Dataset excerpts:

----

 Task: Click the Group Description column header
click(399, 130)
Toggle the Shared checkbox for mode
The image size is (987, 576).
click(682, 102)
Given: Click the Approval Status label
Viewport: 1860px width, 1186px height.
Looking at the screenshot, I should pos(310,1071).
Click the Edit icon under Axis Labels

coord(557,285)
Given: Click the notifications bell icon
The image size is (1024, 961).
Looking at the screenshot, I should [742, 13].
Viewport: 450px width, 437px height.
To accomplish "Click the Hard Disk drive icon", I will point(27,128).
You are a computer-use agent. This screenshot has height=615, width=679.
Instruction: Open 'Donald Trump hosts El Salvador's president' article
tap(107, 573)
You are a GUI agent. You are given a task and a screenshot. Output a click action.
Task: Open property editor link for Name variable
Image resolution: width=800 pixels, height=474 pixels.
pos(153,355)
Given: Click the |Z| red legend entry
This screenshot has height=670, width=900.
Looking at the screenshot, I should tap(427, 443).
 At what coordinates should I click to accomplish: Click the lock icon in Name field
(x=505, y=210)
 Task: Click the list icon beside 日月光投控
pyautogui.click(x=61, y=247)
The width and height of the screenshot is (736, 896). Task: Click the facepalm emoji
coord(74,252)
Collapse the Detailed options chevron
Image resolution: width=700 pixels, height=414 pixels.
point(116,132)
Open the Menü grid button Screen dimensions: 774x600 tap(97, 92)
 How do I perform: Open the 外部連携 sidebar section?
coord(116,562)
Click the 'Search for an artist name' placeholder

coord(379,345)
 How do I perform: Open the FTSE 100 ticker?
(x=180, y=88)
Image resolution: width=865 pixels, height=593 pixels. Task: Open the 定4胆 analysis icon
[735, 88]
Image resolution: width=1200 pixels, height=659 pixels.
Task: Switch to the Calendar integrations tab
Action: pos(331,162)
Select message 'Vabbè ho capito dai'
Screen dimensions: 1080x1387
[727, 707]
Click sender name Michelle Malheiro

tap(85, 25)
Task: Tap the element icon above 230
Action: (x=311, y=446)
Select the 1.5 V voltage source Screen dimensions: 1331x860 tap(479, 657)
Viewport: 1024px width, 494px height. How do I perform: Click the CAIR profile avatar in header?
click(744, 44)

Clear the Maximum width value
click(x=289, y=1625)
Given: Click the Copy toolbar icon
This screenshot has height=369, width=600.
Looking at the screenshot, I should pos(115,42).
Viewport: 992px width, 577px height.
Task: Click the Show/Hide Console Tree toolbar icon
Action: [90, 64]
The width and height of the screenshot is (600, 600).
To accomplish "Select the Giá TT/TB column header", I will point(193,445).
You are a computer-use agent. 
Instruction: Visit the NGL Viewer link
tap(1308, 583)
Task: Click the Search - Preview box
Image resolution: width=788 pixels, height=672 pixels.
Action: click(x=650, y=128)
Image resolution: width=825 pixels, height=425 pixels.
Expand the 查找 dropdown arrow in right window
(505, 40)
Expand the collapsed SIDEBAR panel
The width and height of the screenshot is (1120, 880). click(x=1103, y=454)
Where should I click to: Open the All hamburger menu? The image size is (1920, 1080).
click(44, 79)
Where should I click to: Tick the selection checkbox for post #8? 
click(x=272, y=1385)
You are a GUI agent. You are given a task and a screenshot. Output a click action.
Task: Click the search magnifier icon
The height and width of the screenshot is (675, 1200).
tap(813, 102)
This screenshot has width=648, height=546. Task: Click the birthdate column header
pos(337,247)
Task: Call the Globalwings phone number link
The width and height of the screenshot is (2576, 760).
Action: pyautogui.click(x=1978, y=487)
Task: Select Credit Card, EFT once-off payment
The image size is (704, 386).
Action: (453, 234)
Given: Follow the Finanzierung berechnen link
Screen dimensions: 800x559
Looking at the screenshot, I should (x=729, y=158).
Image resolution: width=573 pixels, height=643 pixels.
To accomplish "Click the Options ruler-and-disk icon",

----

| WORK REQUIRED |
Show all lines above containing "agent".

| RESPONSE TO THE EXERCISE |
You are a computer-use agent. This screenshot has height=615, width=679.
You are a GUI agent. You are given a task and a screenshot. Output a click action.
You are a computer-use agent. 
You are a GUI agent. You are given a task and a screenshot. Output a click action.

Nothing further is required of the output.